• Aim of the exercise:
Output only the stretch of the listing that starts at the line containing "Quantité (841, 558)" and ends at the line containing "[Recherche] (1207, 314)", reproduced exactly with both ends.

• Records for this exercise:
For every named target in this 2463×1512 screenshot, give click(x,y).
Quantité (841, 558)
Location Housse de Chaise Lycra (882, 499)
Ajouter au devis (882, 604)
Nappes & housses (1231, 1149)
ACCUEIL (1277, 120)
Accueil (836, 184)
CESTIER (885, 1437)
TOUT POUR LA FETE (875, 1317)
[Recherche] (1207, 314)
--
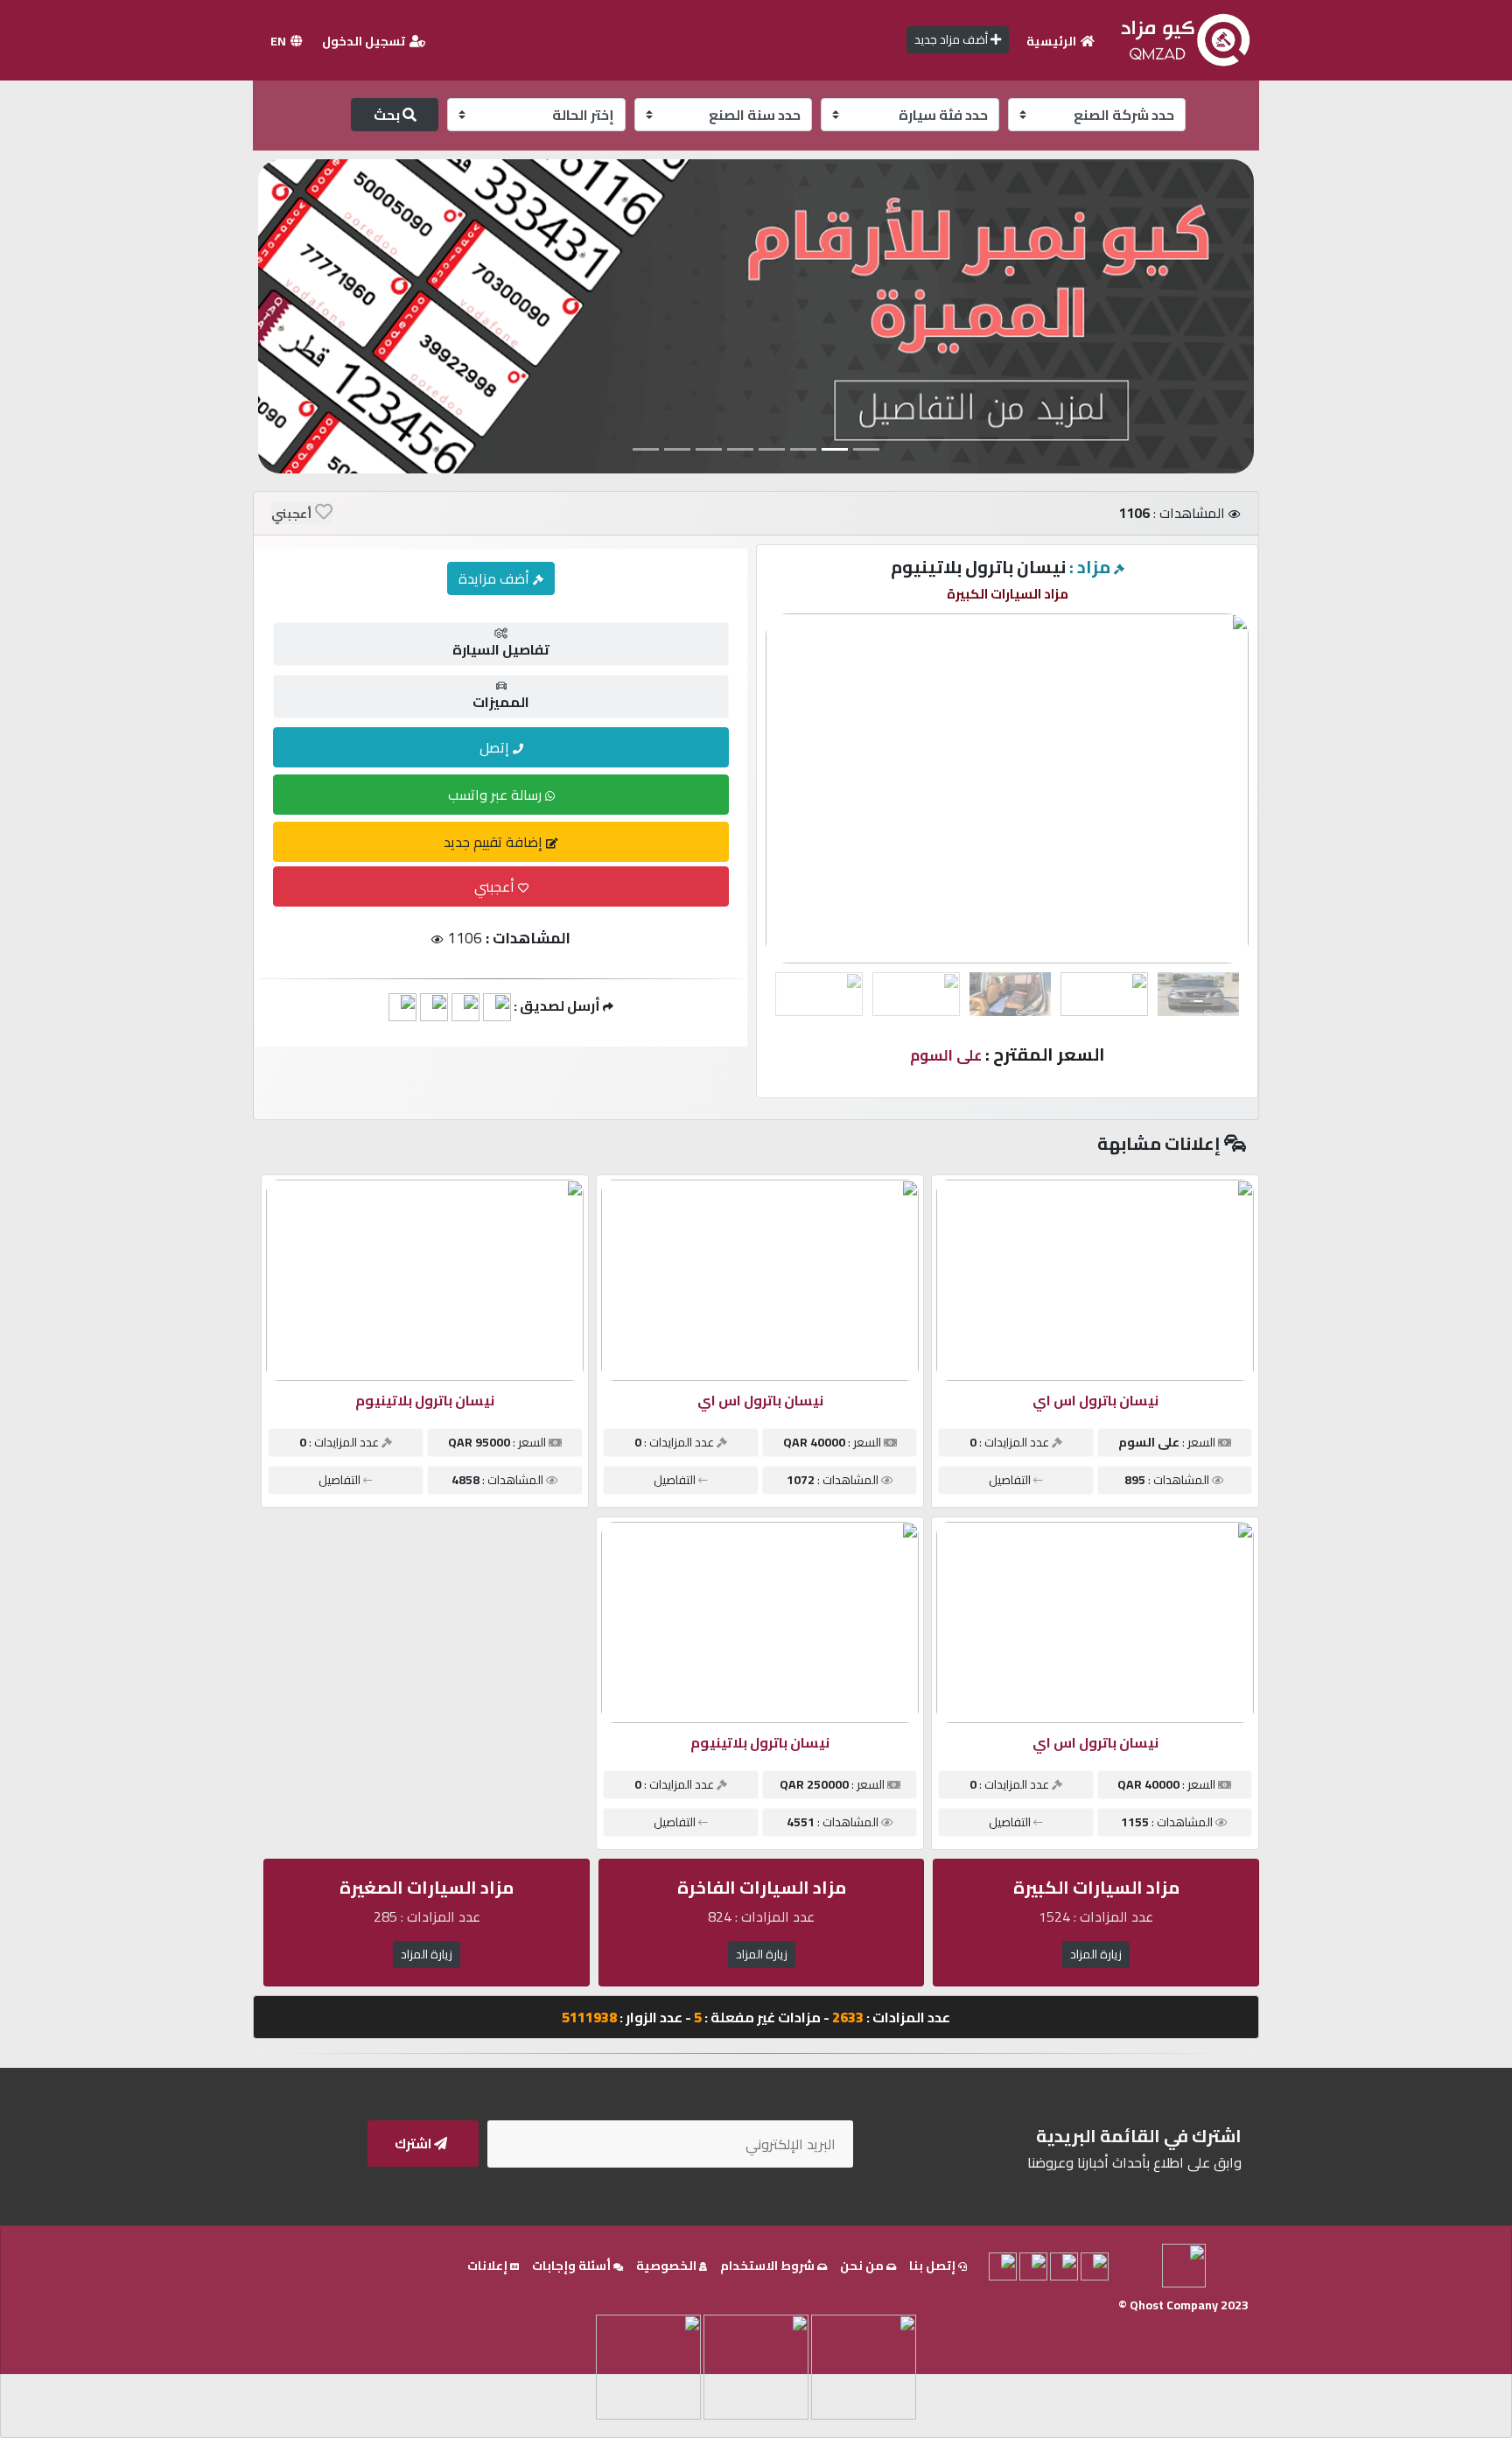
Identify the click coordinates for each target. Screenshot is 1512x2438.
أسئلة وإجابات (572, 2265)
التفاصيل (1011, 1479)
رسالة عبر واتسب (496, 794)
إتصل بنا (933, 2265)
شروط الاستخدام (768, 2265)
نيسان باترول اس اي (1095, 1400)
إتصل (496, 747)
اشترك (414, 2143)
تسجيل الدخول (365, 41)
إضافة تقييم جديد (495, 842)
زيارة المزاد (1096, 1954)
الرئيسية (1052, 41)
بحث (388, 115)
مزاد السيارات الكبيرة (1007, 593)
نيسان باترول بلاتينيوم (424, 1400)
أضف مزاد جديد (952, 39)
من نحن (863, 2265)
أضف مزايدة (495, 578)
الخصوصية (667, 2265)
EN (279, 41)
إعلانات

• Finished exercise:
Quantité (841, 558)
Location Housse de Chaise Lycra (882, 499)
Ajouter au devis (882, 604)
Nappes & housses (1231, 1149)
ACCUEIL (1277, 120)
Accueil (836, 184)
CESTIER (885, 1437)
TOUT POUR LA FETE (875, 1317)
[Recherche] (1207, 314)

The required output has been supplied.